La reciente decisión comercial de Estados Unidos introdujo modificaciones arancelarias que afectan el flujo de productos agrícolas, con impacto inmediato sobre exportadores sudamericanos. Analistas coinciden en que la medida responde más a una lógica de negociación bilateral que a una estrategia sectorial integral.
El uso de aranceles como herramienta de negociación bilateral volvió a instalarse como eje de la política comercial estadounidense. Las últimas medidas afectan a varios productos agrícolas clave, con efectos directos sobre exportadores de América Latina.

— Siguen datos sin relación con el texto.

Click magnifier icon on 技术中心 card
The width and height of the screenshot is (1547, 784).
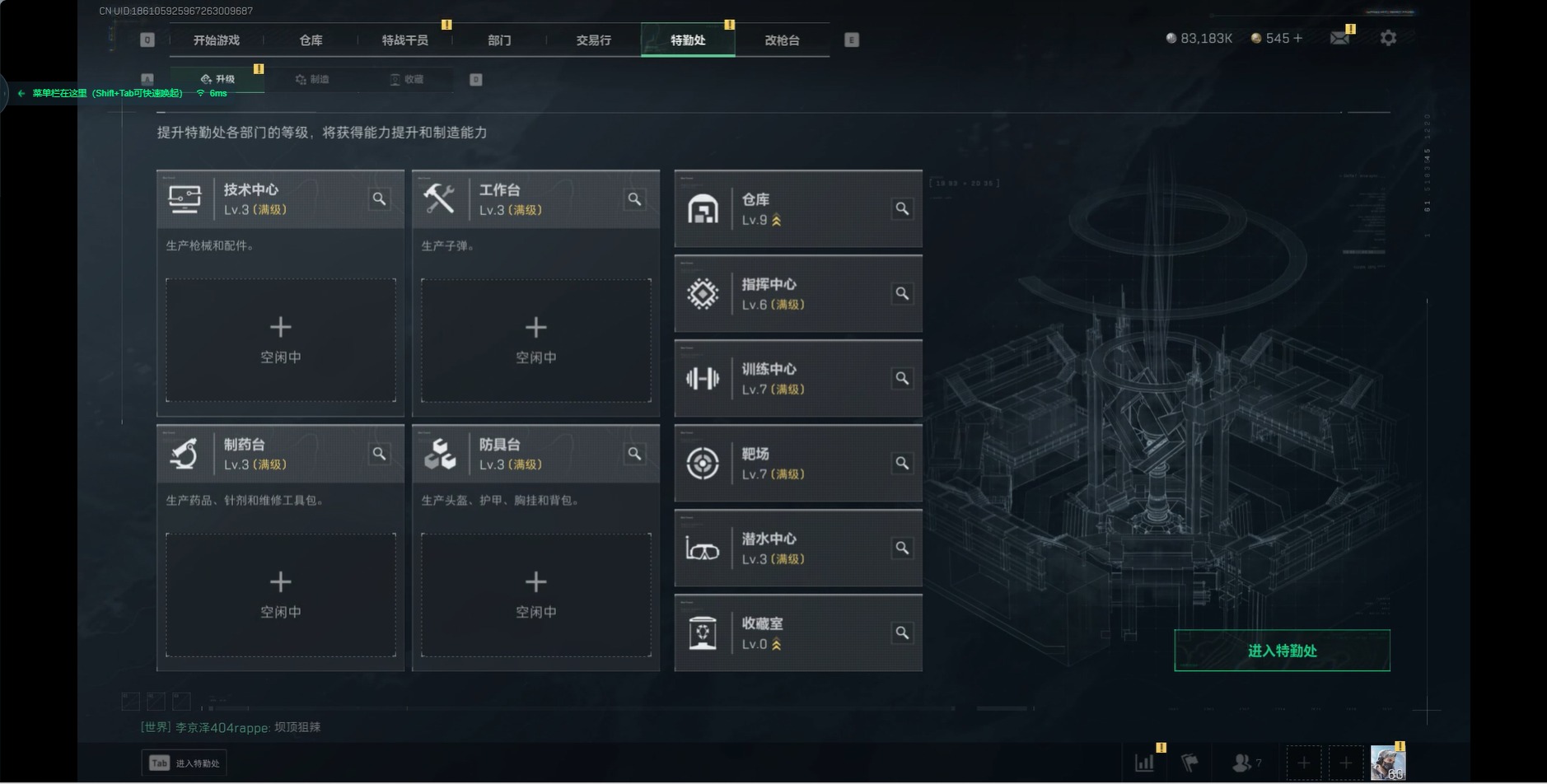(x=379, y=199)
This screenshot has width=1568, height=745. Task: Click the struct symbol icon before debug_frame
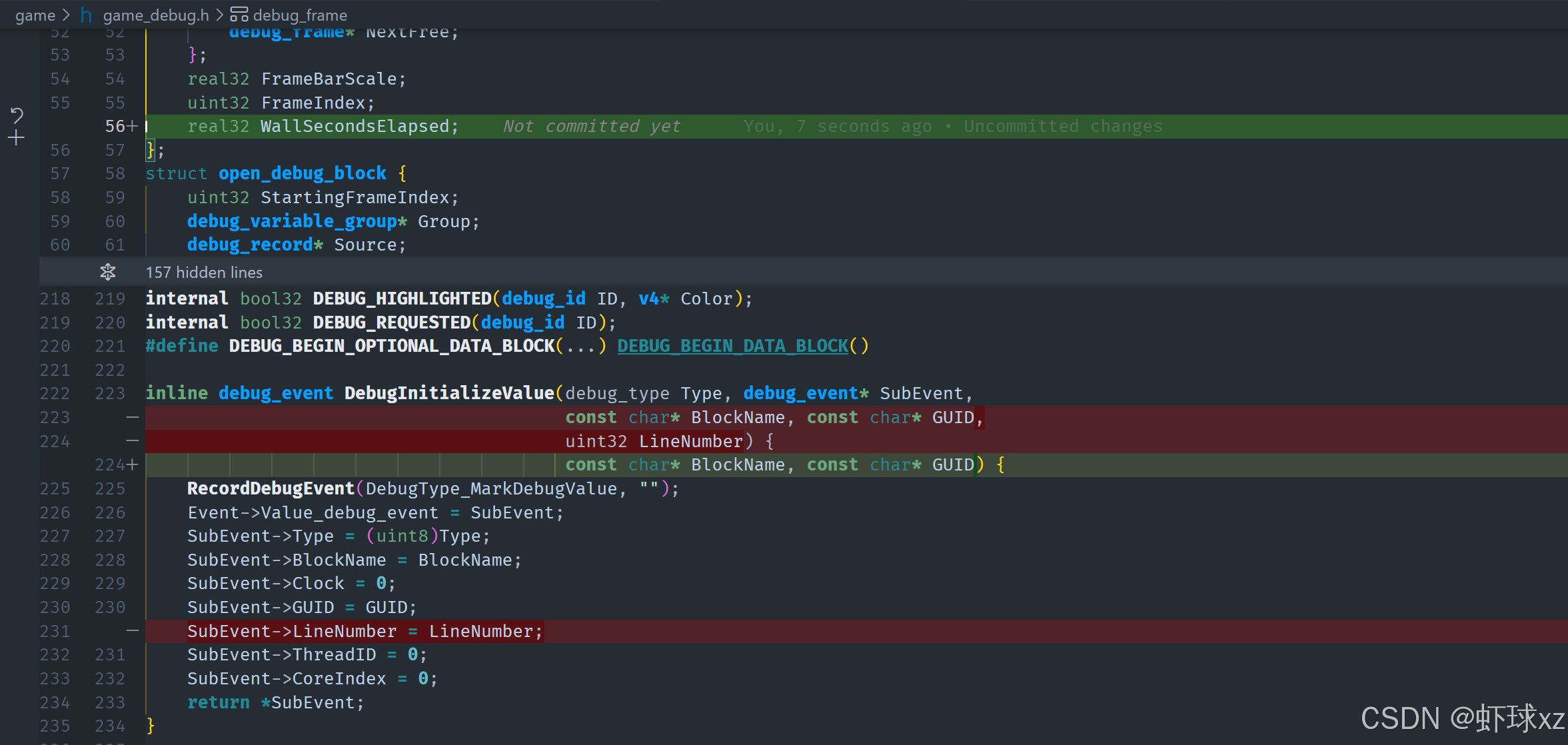click(239, 15)
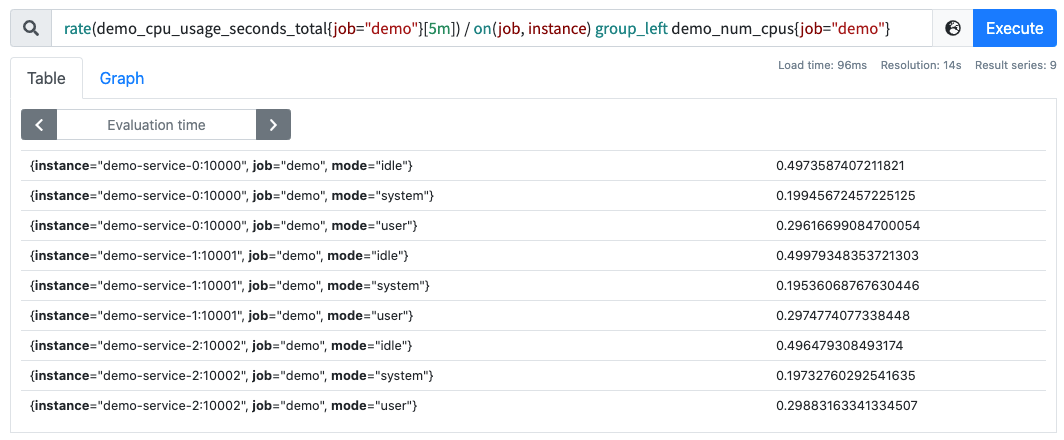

La imprevisibilidad de las decisiones complica la planificación de embarques y contratos a mediano plazo.
La nueva ronda de aranceles incluye alzas temporales para algunos productos y excepciones puntuales para otros, en función de acuerdos bilaterales específicos. El alcance exacto varía según país de origen y categoría arancelaria.
Las medidas fueron comunicadas con plazos de implementación muy cortos, lo que generó reacción inmediata de cámaras exportadoras.
Para los exportadores agrícolas sudamericanos, la medida obliga a diversificar aún más los destinos y a reforzar los acuerdos con Asia y Europa. También podría acelerar la revisión de contratos en curso y la búsqueda de cobertura de precios.
En el mediano plazo, el riesgo es una reconfiguración permanente de los flujos comerciales globales con impacto sobre los precios.